# TEXT PASSAGE:
----------
What I need from a bike:

I am in a very rural area so I need a minimum 60 mile range with about 10 of that at 60-65 mph and the rest at 30-45 mph. (I can't avoid 5 miles of highway each way. After that I can take backroads). No charging options at work either.

Able to cruise at 60-65 mph for 5 miles at a time

More concerned about top speed up to 65 mph than I am about acceleration

Comfortable for a 1/2 hour commute each way


What I'm starting with:
I have a rolling chassis with 18" wheel/tires installed. It's from an old small-displacement dual-sport and I've done a fair bit of work to get it where it is. All it needs is something to make it go. Everything else is there already. The motor that I pulled from it is trash and it was not a stressed member of the frame. I was planning to drop in a more modern ICE motor but would love to explore electric. Because the wheels are built already I would prefer not to cut spokes and re-lace the rear wheel with a hub motor, but if that's the best way to go, I'll do that. The swingarm is 200mm spacing, so a QS hub should bolt right up.
----------
# MATERIAL PROVIDED:
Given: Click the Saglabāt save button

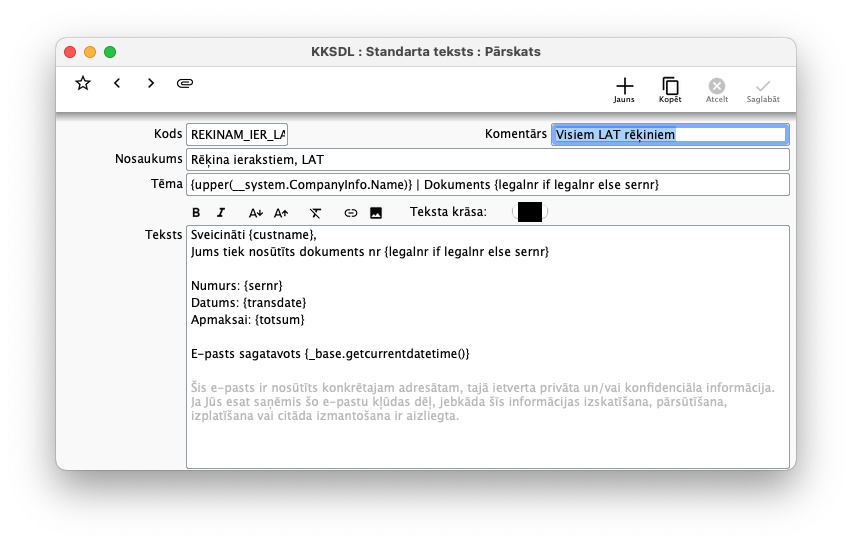Looking at the screenshot, I should [x=763, y=89].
----------
# EXERCISE TASKS:
A – Check each statement against the motorcycle conversion text. For each, answer yes or no and quote the words that decide it: (i) The writer can charge the bike at work. (ii) Reaching a top speed of 65 mph matters more to the writer than acceleration. (iii) The motor taken out of the chassis was a stressed member of the frame.
B – Proceed with the motorcycle conversion text, picking up after its final sentence.

# EXPECTED RESULTS:
A –
(i) No: "No charging options at work either."
(ii) Yes: "More concerned about top speed up to 65 mph than I am about acceleration"
(iii) No: "it was not a stressed member of the frame."

B –
I have a fair bit of knowledge, skill, and access to tools to customize things. I have a 3D printer, mig welder, small 3-axis CNC mill/router that can do aluminum as well as CAD skills, plasma cutter, and a manual mill that can easily handle steel. I've not built any sort of electric transportation before so I'm planning to build an e-bike this winter as a way to learn a little more about things. I will probably build my own spot welder for making batteries and unless there is an off-the-shelf battery that I can afford I will plan to build my own for the motorcycle.

My questions:
Do I gain little to nothing if I do this myself over something that's already made? I've looked up a lot of e-motos and seriously wonder about options like the Super Soco TC Max, or other bikes that I haven't stumbled on. Any other suggestions for pre-built bikes? I'm not attached to building this myself. I always have enough projects going that I can focus the energy elsewhere if there isn't a really compelling reason to build it myself.

Which brings me to... Is this even worth doing? I have pretty lofty needs compared to city commuter bikes. Am I going to end up spending $10K to get something worth riding?

If folks think I should go the build route... what suggestions for motor and battery specs should I aim for? I can read all day about the motors but I'm hoping for some input from people with real-world experience with this stuff. Mid-mount vs. Hub? Battery requirements? Controller suggestions? Charger suggestions?

I appreciate the time that anyone takes to respond!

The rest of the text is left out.